### Activity
Would you reproduce the entries exactly, including every line?

▶

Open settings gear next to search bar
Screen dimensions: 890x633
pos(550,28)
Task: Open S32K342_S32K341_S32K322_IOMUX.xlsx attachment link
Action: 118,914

◀

### Result of this task
Open settings gear next to search bar
Screen dimensions: 890x633
pos(550,28)
Task: Open S32K342_S32K341_S32K322_IOMUX.xlsx attachment link
Action: 118,914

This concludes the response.